■ **What you need to do**
All the records below must be returned exactly as they stand.

■ **Data provided**
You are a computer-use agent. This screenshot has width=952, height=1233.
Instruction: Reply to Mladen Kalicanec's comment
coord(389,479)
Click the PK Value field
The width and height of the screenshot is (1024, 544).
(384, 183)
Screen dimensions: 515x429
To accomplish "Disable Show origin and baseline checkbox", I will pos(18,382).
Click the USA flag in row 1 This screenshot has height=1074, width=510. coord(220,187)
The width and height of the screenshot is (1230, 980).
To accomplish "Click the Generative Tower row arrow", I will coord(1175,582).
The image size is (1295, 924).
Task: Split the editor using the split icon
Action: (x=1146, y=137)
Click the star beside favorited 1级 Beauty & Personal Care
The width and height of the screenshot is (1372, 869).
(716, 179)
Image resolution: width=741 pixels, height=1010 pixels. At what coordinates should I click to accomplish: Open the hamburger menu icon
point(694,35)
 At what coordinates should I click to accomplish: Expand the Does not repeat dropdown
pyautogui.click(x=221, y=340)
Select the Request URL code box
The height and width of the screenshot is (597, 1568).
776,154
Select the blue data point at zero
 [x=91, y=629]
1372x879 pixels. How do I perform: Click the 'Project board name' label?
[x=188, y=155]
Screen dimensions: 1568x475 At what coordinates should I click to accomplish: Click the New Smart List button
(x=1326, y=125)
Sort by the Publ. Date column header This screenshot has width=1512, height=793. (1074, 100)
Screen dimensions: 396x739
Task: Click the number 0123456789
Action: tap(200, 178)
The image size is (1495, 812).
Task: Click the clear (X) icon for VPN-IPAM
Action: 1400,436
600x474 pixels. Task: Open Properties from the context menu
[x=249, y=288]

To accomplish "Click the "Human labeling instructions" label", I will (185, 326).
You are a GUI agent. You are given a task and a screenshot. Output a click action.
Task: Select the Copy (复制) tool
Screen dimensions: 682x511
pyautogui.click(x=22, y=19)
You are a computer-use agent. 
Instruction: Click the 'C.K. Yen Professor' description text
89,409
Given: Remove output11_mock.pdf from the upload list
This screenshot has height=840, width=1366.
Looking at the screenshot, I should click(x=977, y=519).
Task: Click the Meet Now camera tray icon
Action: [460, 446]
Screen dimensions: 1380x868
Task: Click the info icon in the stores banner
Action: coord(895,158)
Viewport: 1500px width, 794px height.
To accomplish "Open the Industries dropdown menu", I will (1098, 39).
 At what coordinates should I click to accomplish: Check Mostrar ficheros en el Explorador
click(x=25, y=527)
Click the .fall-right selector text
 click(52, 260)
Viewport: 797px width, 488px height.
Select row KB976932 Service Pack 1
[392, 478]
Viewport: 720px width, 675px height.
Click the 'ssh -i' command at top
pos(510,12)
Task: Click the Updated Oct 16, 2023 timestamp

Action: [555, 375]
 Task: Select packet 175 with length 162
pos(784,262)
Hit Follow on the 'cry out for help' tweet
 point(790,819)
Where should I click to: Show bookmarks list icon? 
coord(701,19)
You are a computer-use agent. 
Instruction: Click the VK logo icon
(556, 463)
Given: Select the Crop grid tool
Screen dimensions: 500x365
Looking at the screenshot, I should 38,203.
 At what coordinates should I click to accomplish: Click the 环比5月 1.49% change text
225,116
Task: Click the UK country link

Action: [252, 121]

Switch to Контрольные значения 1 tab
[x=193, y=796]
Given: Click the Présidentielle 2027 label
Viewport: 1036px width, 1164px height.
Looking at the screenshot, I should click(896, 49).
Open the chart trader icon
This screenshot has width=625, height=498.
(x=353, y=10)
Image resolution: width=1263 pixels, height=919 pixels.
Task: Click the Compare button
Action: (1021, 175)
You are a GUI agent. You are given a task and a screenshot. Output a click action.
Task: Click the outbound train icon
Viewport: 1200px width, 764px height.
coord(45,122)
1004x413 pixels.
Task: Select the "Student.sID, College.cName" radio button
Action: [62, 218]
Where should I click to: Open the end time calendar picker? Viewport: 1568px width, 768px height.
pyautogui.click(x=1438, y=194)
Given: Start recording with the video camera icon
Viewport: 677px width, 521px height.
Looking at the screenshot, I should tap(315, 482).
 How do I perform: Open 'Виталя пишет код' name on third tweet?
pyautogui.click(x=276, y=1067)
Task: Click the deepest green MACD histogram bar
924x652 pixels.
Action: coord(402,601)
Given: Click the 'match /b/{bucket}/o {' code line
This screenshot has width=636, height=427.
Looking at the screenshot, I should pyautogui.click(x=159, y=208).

■ **Exercise result**
You are a computer-use agent. This screenshot has width=952, height=1233.
Instruction: Reply to Mladen Kalicanec's comment
coord(389,479)
Click the PK Value field
The width and height of the screenshot is (1024, 544).
(384, 183)
Screen dimensions: 515x429
To accomplish "Disable Show origin and baseline checkbox", I will pos(18,382).
Click the USA flag in row 1 This screenshot has height=1074, width=510. coord(220,187)
The width and height of the screenshot is (1230, 980).
To accomplish "Click the Generative Tower row arrow", I will coord(1175,582).
The image size is (1295, 924).
Task: Split the editor using the split icon
Action: (x=1146, y=137)
Click the star beside favorited 1级 Beauty & Personal Care
The width and height of the screenshot is (1372, 869).
(716, 179)
Image resolution: width=741 pixels, height=1010 pixels. At what coordinates should I click to accomplish: Open the hamburger menu icon
point(694,35)
 At what coordinates should I click to accomplish: Expand the Does not repeat dropdown
pyautogui.click(x=221, y=340)
Select the Request URL code box
The height and width of the screenshot is (597, 1568).
776,154
Select the blue data point at zero
 [x=91, y=629]
1372x879 pixels. How do I perform: Click the 'Project board name' label?
[x=188, y=155]
Screen dimensions: 1568x475 At what coordinates should I click to accomplish: Click the New Smart List button
(x=1326, y=125)
Sort by the Publ. Date column header This screenshot has width=1512, height=793. (1074, 100)
Screen dimensions: 396x739
Task: Click the number 0123456789
Action: tap(200, 178)
The image size is (1495, 812).
Task: Click the clear (X) icon for VPN-IPAM
Action: 1400,436
600x474 pixels. Task: Open Properties from the context menu
[x=249, y=288]

To accomplish "Click the "Human labeling instructions" label", I will (185, 326).
You are a GUI agent. You are given a task and a screenshot. Output a click action.
Task: Select the Copy (复制) tool
Screen dimensions: 682x511
pyautogui.click(x=22, y=19)
You are a computer-use agent. 
Instruction: Click the 'C.K. Yen Professor' description text
89,409
Given: Remove output11_mock.pdf from the upload list
This screenshot has height=840, width=1366.
Looking at the screenshot, I should click(x=977, y=519).
Task: Click the Meet Now camera tray icon
Action: [460, 446]
Screen dimensions: 1380x868
Task: Click the info icon in the stores banner
Action: coord(895,158)
Viewport: 1500px width, 794px height.
To accomplish "Open the Industries dropdown menu", I will (1098, 39).
 At what coordinates should I click to accomplish: Check Mostrar ficheros en el Explorador
click(x=25, y=527)
Click the .fall-right selector text
 click(52, 260)
Viewport: 797px width, 488px height.
Select row KB976932 Service Pack 1
[392, 478]
Viewport: 720px width, 675px height.
Click the 'ssh -i' command at top
pos(510,12)
Task: Click the Updated Oct 16, 2023 timestamp

Action: [555, 375]
 Task: Select packet 175 with length 162
pos(784,262)
Hit Follow on the 'cry out for help' tweet
 point(790,819)
Where should I click to: Show bookmarks list icon? 
coord(701,19)
You are a computer-use agent. 
Instruction: Click the VK logo icon
(556, 463)
Given: Select the Crop grid tool
Screen dimensions: 500x365
Looking at the screenshot, I should 38,203.
 At what coordinates should I click to accomplish: Click the 环比5月 1.49% change text
225,116
Task: Click the UK country link

Action: [252, 121]

Switch to Контрольные значения 1 tab
[x=193, y=796]
Given: Click the Présidentielle 2027 label
Viewport: 1036px width, 1164px height.
Looking at the screenshot, I should click(896, 49).
Open the chart trader icon
This screenshot has width=625, height=498.
(x=353, y=10)
Image resolution: width=1263 pixels, height=919 pixels.
Task: Click the Compare button
Action: (1021, 175)
You are a GUI agent. You are given a task and a screenshot. Output a click action.
Task: Click the outbound train icon
Viewport: 1200px width, 764px height.
coord(45,122)
1004x413 pixels.
Task: Select the "Student.sID, College.cName" radio button
Action: [62, 218]
Where should I click to: Open the end time calendar picker? Viewport: 1568px width, 768px height.
pyautogui.click(x=1438, y=194)
Given: Start recording with the video camera icon
Viewport: 677px width, 521px height.
Looking at the screenshot, I should tap(315, 482).
 How do I perform: Open 'Виталя пишет код' name on third tweet?
pyautogui.click(x=276, y=1067)
Task: Click the deepest green MACD histogram bar
924x652 pixels.
Action: coord(402,601)
Given: Click the 'match /b/{bucket}/o {' code line
This screenshot has width=636, height=427.
Looking at the screenshot, I should pyautogui.click(x=159, y=208).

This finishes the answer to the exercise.